→ Selected text
BEGIN

Part 1: revisiting coding homework, variables and loops.
See the files codeV1.txt, codeV2.txt, and codeV3.txt. As a group, write down:
- What do you think the code will do? Run the code after you make an educated guess.
- What happened? Did it match your expectations?
- Was there a difference between them, in terms of output?
- Was there a difference between them, in terms of how easy it was to read? How so?
For homework, you will learn about running scripts. As a teaser, you can run codeV1
and codeV2 as scripts right now by entering one of the following commands:
bash codeV1.txt
bash codeV2.txt
bash codeV3.txt
The word ‘bash’ tells the computer to execute the file as a script, executing it with the bash language.
- What is the benefit or utility of running code as scripts instead of typing them yourself?
We will discuss as a class prior to moving on to part 2.
Part 2: Superhero Genome-Wide Association Study (GWAS) activity
This activity will be conducted in class–wait for further instruction.
Part 3: Superhero GWAS with data
Genetic data has been collected for 1000 individuals, for four different snps. Investigate the file
with the name superpowerGWAS.txt. We will use this data to determine if all, none, or some subset of
four genotyped alleles have an association with the superpowered phenotype.
- What is the file contents and structure?
- Is it easy to make any inferences from the data by simply scrolling through the file?
We’ll start looking only at the first snp. In order to actually calculate a statistic for genetic association,
we need to find four separate counts:
- Superpowered individuals with allele A
- Superpowered individuals with allele B
- Normal individuals with allele A
- Normal individuals with allele B
Each member of your table should individually collect one of the above counts. The file is too large and
unsorted to actually count by eye, so you’ll need to use commands to count the number of individuals that fit
each of the criteria.
- What commands did each individual come up with, to get allele counts for each category?
- Organize your group’s data into 2x2 table. Label the axes based on phenotype and allele combinations.
- Based on the counts, do you believe there is an association between genotype at this SNP, and phenotype?
- Use an online Chi-square calculator to calculate a significance value of the association between genotype and phenotype.

END

→ Record extracts

BEGIN

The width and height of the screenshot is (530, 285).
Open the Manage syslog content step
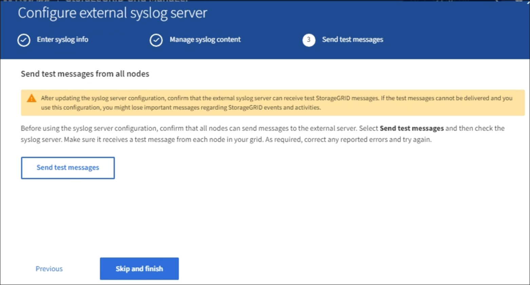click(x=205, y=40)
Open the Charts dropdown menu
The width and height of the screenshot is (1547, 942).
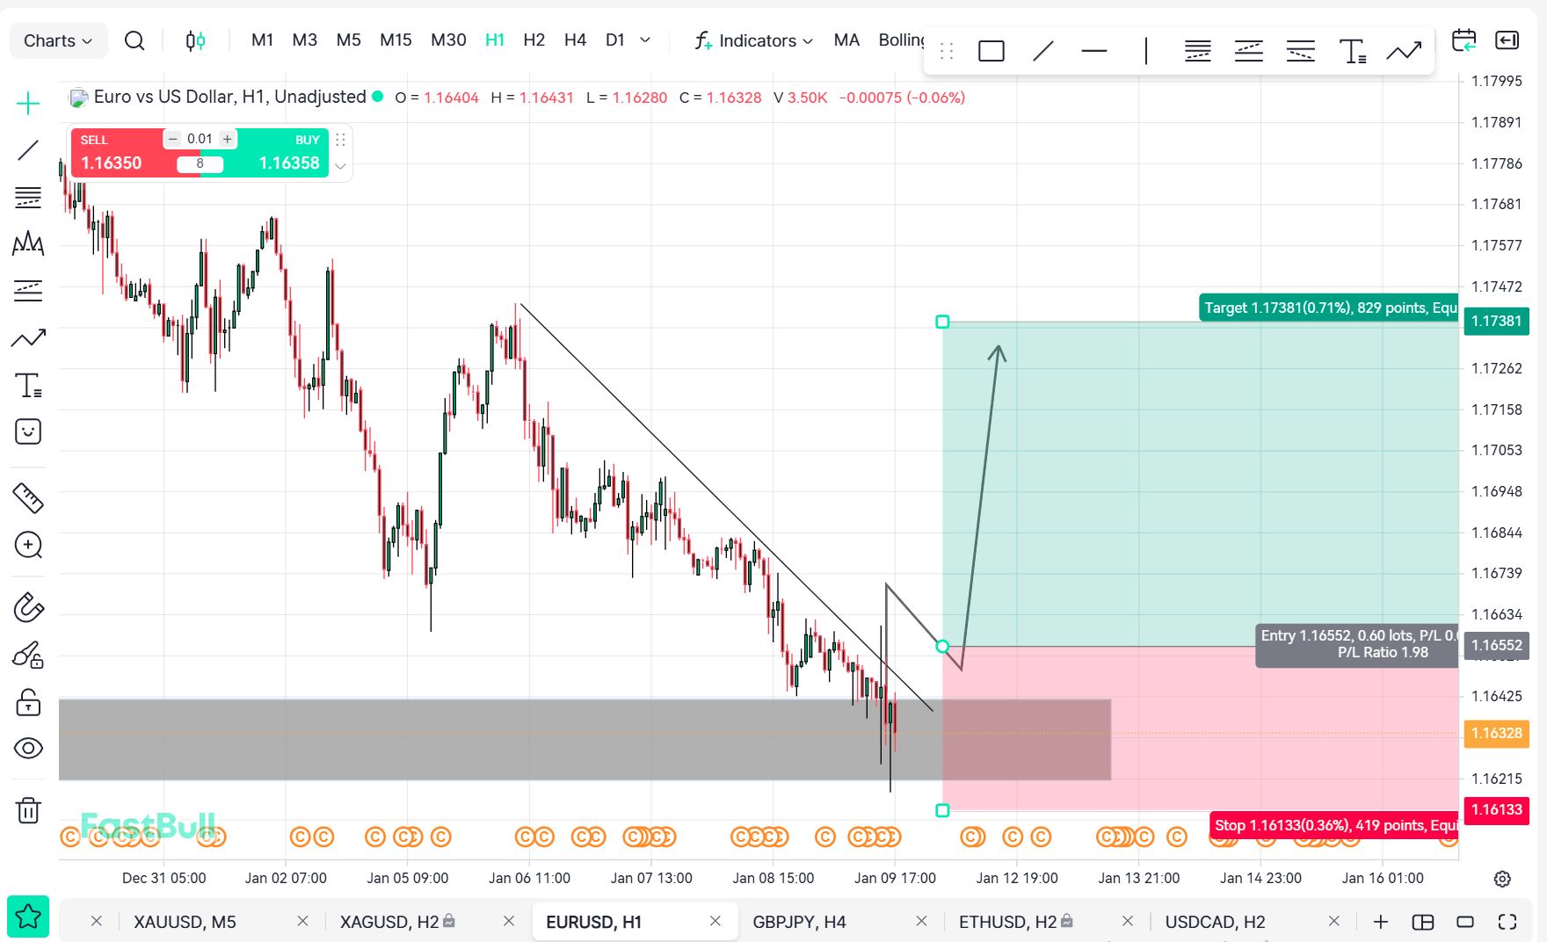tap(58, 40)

END

→ Required work
A – Answer these questions from the activity handout:
(i) For how many individuals has genetic data been collected?
(ii) What does the word "bash" tell the computer to do?
(iii) What is the name of the file that holds the genetic data?
B – Repeat word for word the part of the activity handout from "Part 1: revisiting" up to and including "read? How so?".
The entries can be set aside, since nothing here depends on them.

→ Results for the exercise
A –
(i) 1000 individuals.
(ii) It tells the computer to execute the file as a script, executing it with the bash language.
(iii) superpowerGWAS.txt.

B –
Part 1: revisiting coding homework, variables and loops.
See the files codeV1.txt, codeV2.txt, and codeV3.txt. As a group, write down:
- What do you think the code will do? Run the code after you make an educated guess.
- What happened? Did it match your expectations?
- Was there a difference between them, in terms of output?
- Was there a difference between them, in terms of how easy it was to read? How so?